John Smith

Personal information
- Born: August 20, 1984 (age 41)
- Listed height: 6 ft 8 in (2.03 m)
- Listed weight: 235 lb (107 kg)

Career information
- High school: Johnsburg (Johnsburg, Illinois)
- College: Winona State (2004–2008)
- NBA draft: 2008: undrafted
- Playing career: 2008–2011
- Position: Power forward / center

Career history
- 2009: Vermont Frost Heaves
- 2009–2010: Vagos Norbain Lusavouga
- 2010: EiffelTowers Den Bosch
- 2010–2011: WBC Raiffeisen Wels

Career highlights
- 2× NCAA Division II champion (2006, 2008); 2× NABC Division II Player of the Year (2007, 2008); 2× First-team Division II All-American (2007, 2008); 2× NSIC Player of the Year (2007, 2008); 3× First-team All-NSIC (2006–2008); 2× NSIC tournament MVP (2007, 2008);

= John Smith (basketball, born 1984) =

American basketball player

John David Smith (born August 20, 1984) is an American former basketball player, best known for his decorated college career at Winona State University, where he was twice named Division II National Player of the Year.

==College career==
Smith came to Winona State from Johnsburg High School in Johnsburg, Illinois. After redshirting a season to gain weight for college play, he joined the Warriors' 2004–05 team. He took over as the team's center that season, then became a first-team All-Northern Sun Intercollegiate Conference (NSIC) pick as a sophomore. The Warriors won the NCAA Division II title that season behind the leadership of Smith and teammate Jonte Flowers. In his junior year, Smith averaged 16.8 points and 9.8 rebounds as the Warriors went undefeated for the season before losing the 2007 NCAA championship game to Barton College. At the close of the season, Smith was honored as a first-team All-American and the National Player of the Year by the National Association of Basketball Coaches (NABC).

As a senior, Smith and Flowers returned to lead the Warriors to a second national championship, this time beating Augusta State University. Smith maintained his play, averaging 17.5 points and 8.4 rebounds per game, winning his second straight NSIC and NABC National Player of the Year award.

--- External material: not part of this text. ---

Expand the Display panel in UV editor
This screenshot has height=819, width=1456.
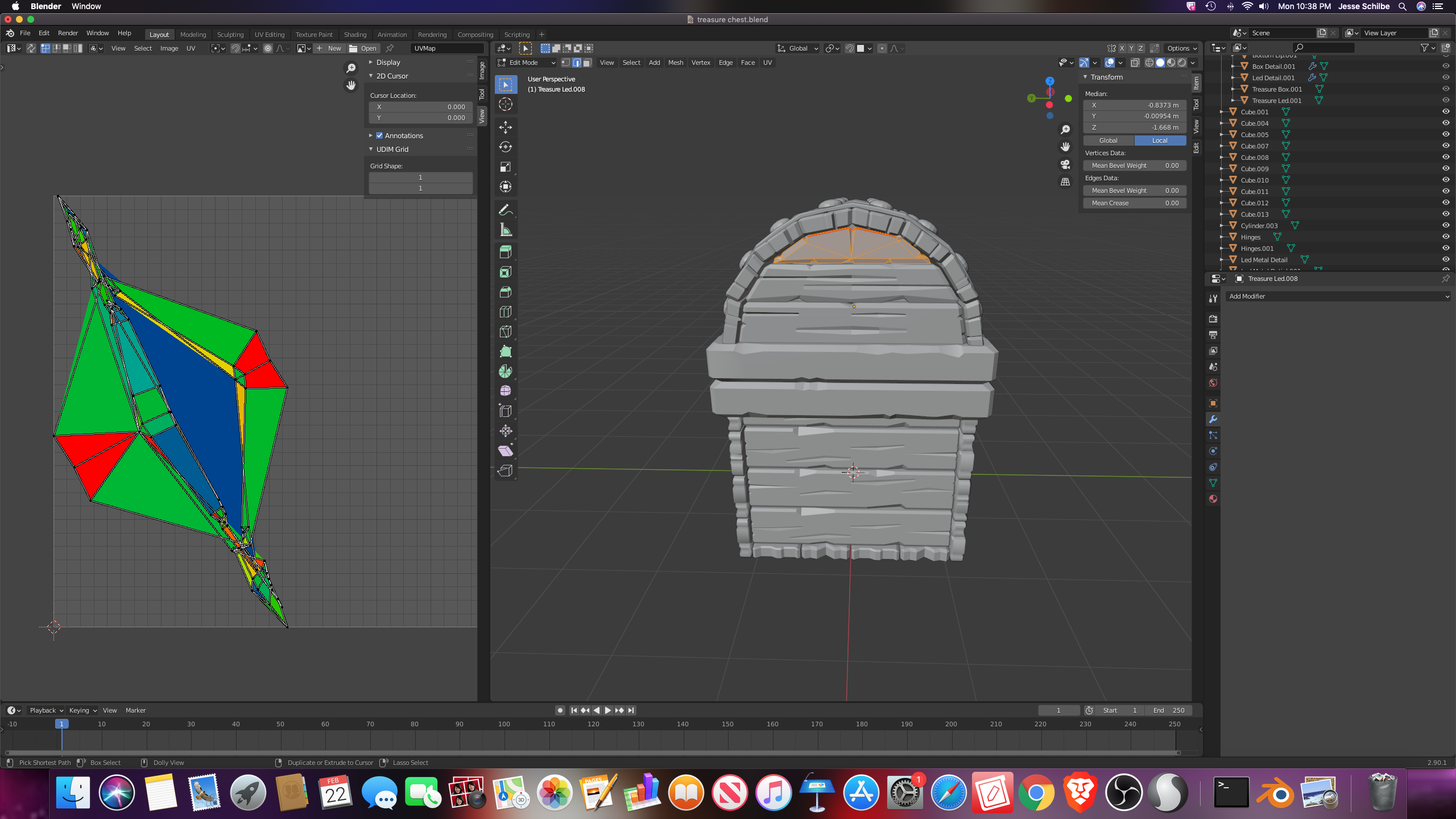388,62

Smith left Winona State as the school's leading scorer (2,265 career points) and broke or tied several other school offensive records. In 2019, he was inducted into the Small College Basketball Hall of Fame.

==Professional career==
Following the close of his college career, Smith signed with the Iowa Energy of the NBA Development League (now the NBA G League). After being injured prior to playing for the team, he played for the Vermont Frost Heaves of the Premier Basketball League. He then signed with Vagos Norbain Lusavouga in Portugal, averaging 17.9 points, 9.6 rebounds and 1.8 blocks per game, earning league MVP and Defensive Player of the year honors. For the 2010–11 season, Smith split time between EiffelTowers Den Bosch in the Netherlands and WBC Raiffeisen Wels in Austria.

==Post-playing career==
In 2011, Smith returned to the United States to start a coaching career. After two seasons as a high school coach, he joined his alma mater and former coach Mike Leaf as a graduate assistant in 2014. He left the post in 2015.